=== AVAILABLE DATA ===

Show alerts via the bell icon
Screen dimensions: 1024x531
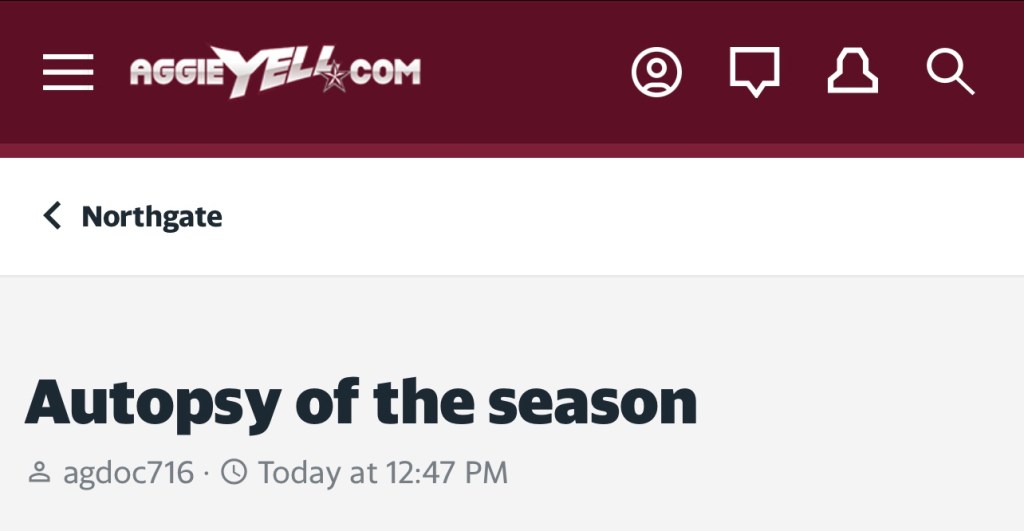click(852, 73)
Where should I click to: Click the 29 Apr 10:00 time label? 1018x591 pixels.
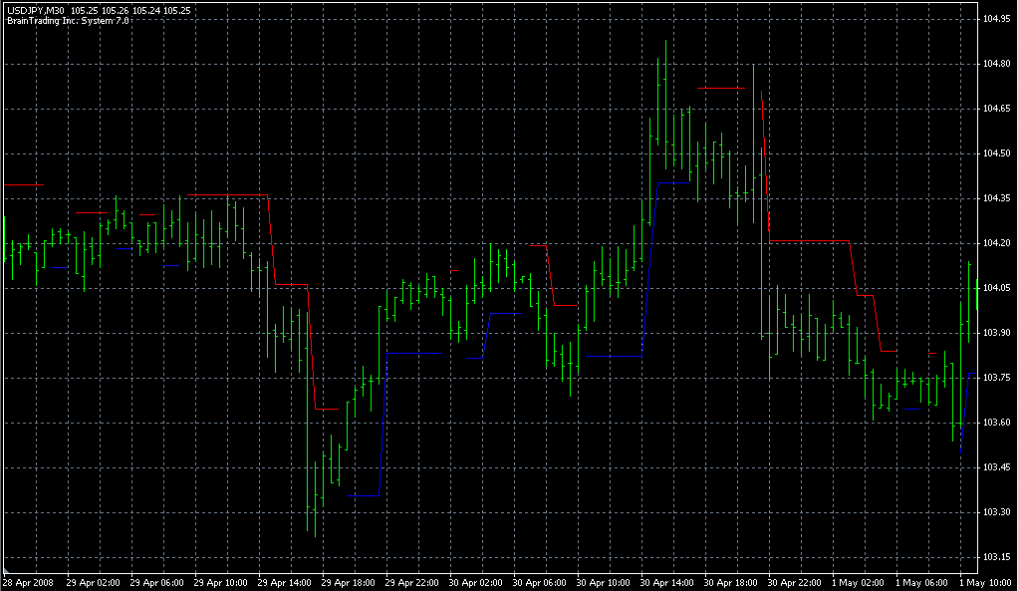(220, 582)
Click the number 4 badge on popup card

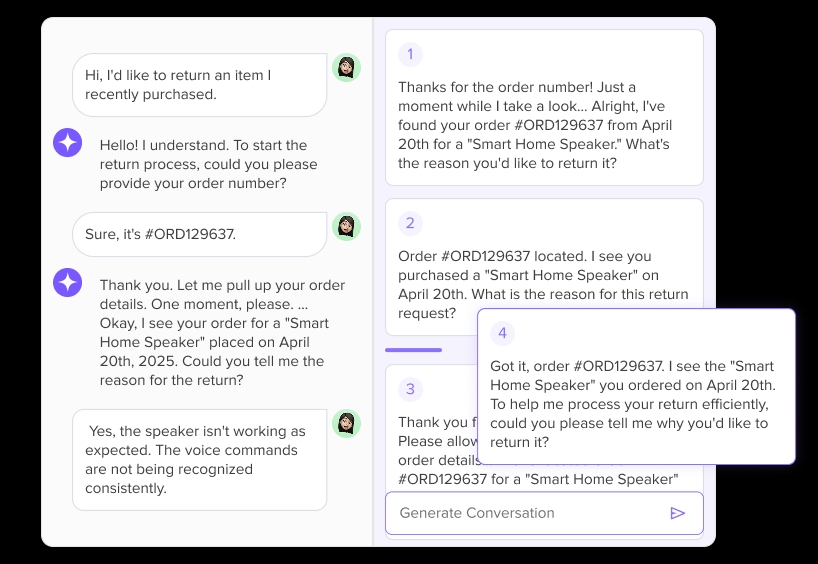(502, 333)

===

In the listing above, switch every "popup" to "pop-up" and write out all of its lines again with nothing else altered. Don't include the pictures.

# THE REPLY
Show alerts via the bell icon
Screen dimensions: 1024x531
click(852, 73)
Where should I click to: Click the 29 Apr 10:00 time label? 1018x591 pixels.
(220, 582)
Click the number 4 badge on pop-up card

(502, 333)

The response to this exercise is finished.